Concept #1: Three types of disubstituted cycloalkanes
At the beginning of this lesson, I told you guys that there were going to be three tests for chirality. I've already taught you two of them, one was the internal line of symmetry, two was finding stereocenters and now I'm going to teach you the third one. It turns out that the third one is more of a shortcut than a new rule.
It turns out that this third test has to do only with disubstituted cycloalkanes. What are those? That just basically means a ring that has two identical things coming off of it. These happen to be really commonly tested molecules in homework and in exams. If we can figure out a way to figure these out even quicker, that's going to save us time in the long run, that's going to be smart. These are really just shortcuts. What that means is that for all of these, you could use the other two rules, but if we just memorize these shortcuts, it's just going to make it even faster for us when we see these. I want to go ahead and talk about them.
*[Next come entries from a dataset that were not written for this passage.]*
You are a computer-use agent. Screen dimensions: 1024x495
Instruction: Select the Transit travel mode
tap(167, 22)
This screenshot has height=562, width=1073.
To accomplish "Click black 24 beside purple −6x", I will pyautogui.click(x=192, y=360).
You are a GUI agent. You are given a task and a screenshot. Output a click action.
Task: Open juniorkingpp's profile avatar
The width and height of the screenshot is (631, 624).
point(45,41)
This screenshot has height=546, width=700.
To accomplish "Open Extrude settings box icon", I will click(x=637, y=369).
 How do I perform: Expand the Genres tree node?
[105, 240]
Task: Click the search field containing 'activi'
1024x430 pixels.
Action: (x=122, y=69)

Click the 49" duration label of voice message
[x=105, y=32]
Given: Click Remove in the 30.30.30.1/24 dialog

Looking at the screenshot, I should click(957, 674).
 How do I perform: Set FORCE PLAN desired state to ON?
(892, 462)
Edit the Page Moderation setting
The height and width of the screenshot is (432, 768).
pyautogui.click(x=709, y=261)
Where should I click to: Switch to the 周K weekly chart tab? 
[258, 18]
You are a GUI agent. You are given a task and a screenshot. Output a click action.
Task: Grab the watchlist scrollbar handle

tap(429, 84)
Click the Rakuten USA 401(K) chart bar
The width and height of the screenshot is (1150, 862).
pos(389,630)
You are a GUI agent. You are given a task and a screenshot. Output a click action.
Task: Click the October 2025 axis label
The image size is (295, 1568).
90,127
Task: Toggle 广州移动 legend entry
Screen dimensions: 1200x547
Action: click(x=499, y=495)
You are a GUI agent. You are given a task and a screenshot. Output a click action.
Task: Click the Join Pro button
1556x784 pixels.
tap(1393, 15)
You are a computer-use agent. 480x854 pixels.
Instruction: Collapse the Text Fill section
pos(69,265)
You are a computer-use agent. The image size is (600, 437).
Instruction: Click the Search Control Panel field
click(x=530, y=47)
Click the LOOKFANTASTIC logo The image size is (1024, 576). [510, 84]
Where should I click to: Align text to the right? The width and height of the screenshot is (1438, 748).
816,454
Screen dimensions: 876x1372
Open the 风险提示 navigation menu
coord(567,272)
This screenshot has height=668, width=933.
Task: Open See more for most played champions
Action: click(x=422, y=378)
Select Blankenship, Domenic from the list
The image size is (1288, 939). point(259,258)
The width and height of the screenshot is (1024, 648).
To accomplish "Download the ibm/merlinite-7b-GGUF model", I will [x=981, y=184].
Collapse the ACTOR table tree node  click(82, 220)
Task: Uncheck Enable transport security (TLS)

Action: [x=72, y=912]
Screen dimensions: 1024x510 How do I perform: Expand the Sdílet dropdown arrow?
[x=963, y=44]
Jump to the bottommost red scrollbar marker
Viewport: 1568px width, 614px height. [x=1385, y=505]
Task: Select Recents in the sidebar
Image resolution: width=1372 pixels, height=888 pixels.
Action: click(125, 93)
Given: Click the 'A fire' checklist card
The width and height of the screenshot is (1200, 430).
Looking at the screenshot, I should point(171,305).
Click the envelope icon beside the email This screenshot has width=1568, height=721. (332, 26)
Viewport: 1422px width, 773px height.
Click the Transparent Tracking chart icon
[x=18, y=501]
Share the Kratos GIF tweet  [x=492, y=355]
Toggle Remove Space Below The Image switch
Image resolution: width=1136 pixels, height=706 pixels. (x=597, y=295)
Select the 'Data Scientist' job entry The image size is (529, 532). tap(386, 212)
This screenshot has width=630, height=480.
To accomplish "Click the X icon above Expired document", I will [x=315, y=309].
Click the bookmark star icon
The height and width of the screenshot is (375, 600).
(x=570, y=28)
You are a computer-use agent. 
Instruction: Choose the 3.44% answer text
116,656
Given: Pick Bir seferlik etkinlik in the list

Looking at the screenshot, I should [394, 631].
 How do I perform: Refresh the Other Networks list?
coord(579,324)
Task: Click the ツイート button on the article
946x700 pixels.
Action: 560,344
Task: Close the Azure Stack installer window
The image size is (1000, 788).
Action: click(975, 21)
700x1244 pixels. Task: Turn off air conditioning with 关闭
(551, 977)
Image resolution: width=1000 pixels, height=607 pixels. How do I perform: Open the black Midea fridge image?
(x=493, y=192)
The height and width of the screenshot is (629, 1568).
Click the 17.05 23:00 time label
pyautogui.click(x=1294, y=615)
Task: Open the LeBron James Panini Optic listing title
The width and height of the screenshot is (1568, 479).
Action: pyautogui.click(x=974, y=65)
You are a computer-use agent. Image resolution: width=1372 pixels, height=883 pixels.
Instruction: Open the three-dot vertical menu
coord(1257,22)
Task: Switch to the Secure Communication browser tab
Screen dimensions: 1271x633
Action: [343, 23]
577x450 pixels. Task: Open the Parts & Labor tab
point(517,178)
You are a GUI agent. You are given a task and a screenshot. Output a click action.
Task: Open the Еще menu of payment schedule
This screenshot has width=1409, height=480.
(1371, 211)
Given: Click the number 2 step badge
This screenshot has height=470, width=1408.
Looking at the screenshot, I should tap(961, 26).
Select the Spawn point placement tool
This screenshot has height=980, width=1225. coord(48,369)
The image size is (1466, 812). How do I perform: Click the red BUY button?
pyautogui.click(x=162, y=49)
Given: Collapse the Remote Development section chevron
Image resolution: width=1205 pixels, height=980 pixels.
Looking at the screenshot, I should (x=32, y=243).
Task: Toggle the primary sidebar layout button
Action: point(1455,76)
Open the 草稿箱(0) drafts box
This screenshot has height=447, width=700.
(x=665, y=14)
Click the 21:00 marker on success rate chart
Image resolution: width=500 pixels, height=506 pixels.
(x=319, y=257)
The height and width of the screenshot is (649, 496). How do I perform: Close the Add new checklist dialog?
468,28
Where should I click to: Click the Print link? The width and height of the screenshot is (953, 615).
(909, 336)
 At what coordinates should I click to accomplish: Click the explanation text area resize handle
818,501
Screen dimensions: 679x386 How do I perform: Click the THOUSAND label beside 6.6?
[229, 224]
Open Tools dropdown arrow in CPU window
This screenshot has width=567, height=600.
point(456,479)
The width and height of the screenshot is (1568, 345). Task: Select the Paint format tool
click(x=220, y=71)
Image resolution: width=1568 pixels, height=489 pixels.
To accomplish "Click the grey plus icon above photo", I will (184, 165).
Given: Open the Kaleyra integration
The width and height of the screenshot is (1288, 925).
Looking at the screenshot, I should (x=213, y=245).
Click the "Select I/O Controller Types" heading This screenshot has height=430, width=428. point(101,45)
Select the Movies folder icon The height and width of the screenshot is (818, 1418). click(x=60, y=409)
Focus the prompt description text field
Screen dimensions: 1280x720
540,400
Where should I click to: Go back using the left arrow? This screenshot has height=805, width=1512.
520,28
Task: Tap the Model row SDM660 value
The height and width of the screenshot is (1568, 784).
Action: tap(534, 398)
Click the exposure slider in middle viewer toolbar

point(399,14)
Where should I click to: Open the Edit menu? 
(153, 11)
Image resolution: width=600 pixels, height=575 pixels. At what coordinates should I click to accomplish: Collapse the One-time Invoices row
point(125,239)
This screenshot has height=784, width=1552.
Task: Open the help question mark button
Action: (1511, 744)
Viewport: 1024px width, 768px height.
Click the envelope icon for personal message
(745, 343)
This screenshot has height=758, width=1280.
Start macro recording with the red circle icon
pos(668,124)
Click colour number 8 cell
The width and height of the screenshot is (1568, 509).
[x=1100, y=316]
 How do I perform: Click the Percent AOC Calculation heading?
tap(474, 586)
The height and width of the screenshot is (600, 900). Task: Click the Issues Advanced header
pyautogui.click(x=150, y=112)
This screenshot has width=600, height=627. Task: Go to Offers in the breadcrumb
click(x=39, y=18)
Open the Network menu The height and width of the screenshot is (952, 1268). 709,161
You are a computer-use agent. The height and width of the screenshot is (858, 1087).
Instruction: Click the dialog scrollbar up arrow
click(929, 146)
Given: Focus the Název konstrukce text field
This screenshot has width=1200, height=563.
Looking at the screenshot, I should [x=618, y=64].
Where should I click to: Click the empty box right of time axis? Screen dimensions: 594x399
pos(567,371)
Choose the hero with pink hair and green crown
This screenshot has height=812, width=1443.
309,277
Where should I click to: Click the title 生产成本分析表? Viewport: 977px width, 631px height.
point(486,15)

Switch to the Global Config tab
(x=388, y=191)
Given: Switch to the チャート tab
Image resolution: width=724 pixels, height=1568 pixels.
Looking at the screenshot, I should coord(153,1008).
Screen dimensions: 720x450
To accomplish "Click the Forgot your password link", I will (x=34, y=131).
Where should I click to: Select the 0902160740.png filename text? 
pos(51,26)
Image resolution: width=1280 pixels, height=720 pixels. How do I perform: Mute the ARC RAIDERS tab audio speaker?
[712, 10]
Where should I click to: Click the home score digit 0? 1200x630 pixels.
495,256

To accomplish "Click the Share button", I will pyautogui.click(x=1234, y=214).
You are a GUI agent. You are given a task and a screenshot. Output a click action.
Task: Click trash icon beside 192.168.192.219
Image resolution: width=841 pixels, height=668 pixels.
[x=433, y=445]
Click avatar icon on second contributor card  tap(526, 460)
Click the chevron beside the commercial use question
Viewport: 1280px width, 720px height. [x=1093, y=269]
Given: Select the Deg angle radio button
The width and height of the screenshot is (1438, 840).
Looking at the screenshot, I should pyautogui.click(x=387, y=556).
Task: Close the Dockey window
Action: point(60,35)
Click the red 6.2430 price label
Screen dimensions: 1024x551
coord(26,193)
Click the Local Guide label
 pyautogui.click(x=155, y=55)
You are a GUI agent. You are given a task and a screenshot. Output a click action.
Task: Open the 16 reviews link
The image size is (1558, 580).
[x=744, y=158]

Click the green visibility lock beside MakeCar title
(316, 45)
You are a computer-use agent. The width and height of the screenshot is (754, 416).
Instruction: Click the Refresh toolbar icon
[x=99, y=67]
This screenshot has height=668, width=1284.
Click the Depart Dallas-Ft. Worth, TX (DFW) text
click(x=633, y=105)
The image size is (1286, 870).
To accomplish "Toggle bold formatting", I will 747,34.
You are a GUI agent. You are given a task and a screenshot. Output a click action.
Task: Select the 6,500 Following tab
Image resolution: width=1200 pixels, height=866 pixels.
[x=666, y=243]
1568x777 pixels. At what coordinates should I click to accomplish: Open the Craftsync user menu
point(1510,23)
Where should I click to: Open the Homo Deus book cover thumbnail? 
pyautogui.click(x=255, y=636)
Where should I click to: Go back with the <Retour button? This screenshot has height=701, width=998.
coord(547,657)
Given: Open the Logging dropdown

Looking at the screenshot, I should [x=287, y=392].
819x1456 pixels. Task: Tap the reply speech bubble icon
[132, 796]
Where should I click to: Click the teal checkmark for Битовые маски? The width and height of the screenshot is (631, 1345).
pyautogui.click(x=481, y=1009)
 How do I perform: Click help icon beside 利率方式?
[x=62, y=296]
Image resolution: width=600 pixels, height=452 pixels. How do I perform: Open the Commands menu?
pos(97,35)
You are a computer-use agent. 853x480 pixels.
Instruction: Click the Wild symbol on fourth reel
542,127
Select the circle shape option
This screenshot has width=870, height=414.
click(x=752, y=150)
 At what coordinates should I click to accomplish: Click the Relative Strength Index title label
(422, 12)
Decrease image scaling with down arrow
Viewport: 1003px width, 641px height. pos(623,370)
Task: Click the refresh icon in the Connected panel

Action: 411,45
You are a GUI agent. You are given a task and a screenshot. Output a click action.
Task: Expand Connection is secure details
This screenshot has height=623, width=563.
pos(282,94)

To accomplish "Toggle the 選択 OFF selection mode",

There's basically three different types of rings that we deal with on a regular basis. There's what I call gem-disubstituted. Gem is short for the word geminal. Later on, what we're going to learn about the word geminal is that it means two things coming off of the same carbon. If you ever see geminal disubstituted, that is always achiral. You don't have to give it a test. You don't need to look for a line of symmetry. Nothing. It's just always going to be achiral. The reason for that is that there's no chiral center. If you think about it, both of these R groups here are going to be exactly the same no matter what, so there's no chiral center, so this is always going to be achiral. Easy, right?
Then let's go off to the other extreme which is para-disubstituted. Now para is a word that we're going to use a lot more in orgo two and what it means is across from or opposite to. Wow, that just – my handwriting's getting worse and worse. Across from or opposite to. Basically, if you have two substituents that are perfectly across from each other, then that's also going to be achiral. This is also something that you can just memorize. You don't have to test it. You can just say if it's para-disubstituted, if they're across from each other perfectly, then it's also going to be achiral. I don't need to test anything.
Something to keep in mind that you have to be careful about is that this is only possible on even-numbered rings. The reason is because if you have a five-membered ring, there are no two positions that are perfectly across from each other. This one, ideally the position that would be across from it would be here, but there's no position there. So this is only possible on even-membered rings, like four-membered, six-membered, eight-membered, stuff like that. If you have five or seven, it's not going to work, or three, it's not going to work.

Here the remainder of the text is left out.